Mit Gesetz vom 22.12.2020 wurde in Artikel 240 § 7 EGBGB die gesetzliche Vermutung statuiert, dass sich ein Umstand, der im Sinn von § 313 Absatz 1 BGB zur Grundlage des Mietvertrags geworden ist, nach Vertragsschluss schwerwiegend geändert hat, sofern gemietete Gewerberäume infolge staatlicher Maßnahmen zur Bekämpfung der COVID-19-Pandemie für den Betrieb des Mieters nicht oder nur mit erheblicher Einschränkung verwendbar sind. Der Bundesgerichtshof weist ergänzend darauf hin, dass davon ausgegangen werden könne, dass die Parteien bei Vertragsschluss die Möglichkeit einer weltweiten Pandemie und deren Auswirkungen nicht mit bedacht hätten und dass der Vertrag in Kenntnis der Entwicklung nicht oder nicht mit dem gegebenen Inhalt geschlossen worden wäre.
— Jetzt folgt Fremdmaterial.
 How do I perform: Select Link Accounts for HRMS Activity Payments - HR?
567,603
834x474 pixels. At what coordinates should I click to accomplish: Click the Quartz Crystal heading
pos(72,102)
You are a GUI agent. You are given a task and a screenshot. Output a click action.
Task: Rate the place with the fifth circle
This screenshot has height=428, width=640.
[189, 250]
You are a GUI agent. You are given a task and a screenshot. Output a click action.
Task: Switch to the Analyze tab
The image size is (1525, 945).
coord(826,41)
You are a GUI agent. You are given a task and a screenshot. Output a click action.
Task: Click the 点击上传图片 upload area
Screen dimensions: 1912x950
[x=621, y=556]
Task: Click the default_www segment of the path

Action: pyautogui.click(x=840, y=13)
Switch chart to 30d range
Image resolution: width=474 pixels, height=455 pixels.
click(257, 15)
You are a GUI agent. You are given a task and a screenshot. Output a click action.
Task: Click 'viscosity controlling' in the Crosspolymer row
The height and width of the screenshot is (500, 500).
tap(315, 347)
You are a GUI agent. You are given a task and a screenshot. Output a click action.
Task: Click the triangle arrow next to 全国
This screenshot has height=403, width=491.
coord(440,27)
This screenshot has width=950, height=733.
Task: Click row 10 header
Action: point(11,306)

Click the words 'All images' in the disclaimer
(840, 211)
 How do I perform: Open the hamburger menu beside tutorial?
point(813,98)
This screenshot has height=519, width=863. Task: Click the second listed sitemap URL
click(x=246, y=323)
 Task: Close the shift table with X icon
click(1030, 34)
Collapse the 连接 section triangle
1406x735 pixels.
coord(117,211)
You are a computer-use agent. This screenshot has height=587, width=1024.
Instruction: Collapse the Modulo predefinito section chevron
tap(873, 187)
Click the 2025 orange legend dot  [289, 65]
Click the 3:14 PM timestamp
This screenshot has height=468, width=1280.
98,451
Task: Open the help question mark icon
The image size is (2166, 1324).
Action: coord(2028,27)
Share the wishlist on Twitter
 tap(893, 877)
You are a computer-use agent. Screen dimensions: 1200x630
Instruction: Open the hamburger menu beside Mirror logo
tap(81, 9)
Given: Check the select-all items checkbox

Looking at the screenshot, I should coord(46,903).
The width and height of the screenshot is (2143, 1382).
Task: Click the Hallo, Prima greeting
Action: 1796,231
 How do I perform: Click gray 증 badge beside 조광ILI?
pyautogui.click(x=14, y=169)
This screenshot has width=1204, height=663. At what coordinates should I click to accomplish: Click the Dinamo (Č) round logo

Kein Anspruch auf Vertragsanpassung allein wegen Betriebsschließungen
Ein Anspruch auf Anpassung des Vertragsinhalts (Miethöhe) unter Berufung auf den Wegfall der Geschäftsgrundlage besteht allerdings nur insoweit, als das Festhalten an dem unveränderten Vertrag für den Mieter nicht zumutbar ist. Bei der Prüfung der Zumutbarkeit sind alle Umstände des Einzelfalls gegeneinander abzuwägen. Der Bundesgerichtshof hat folgende Gesichtspunkte hervorgehoben:
- Nachteile des Mieters durch die Geschäftsschließung und ihre Dauer, wobei bei gewerblichen Mietern regelmäßig auf den Umsatzrückgang im konkreten Mietobjekt (nicht im Konzern) abgestellt werden kann
- Maßnahmen, die der Mieter ergriffen hat oder hätte ergreifen können, um den Umsatzrückgang zu verringern oder zu kompensieren
- finanzielle Vorteile des Mieters in Form von staatlichen Unterstützungs- oder Versicherungsleistungen
Diese und ähnliche Umstände müssen in jedem Einzelfall festgestellt und gegeneinander abgewogen werden. Die Darlegungs- und Beweislast und das damit verbundene Risiko trägt der Mieter. Einer pauschalen Halbierung der Miete für den betroffenen Zeitraum, wie es das Oberlandesgericht Dresden (Urteil vom 24.2.2021 – 5 U 1782/20) in der Vorinstanz vorgenommen hatte, erteilte der Bundesgerichtshof eine ausdrückliche Absage.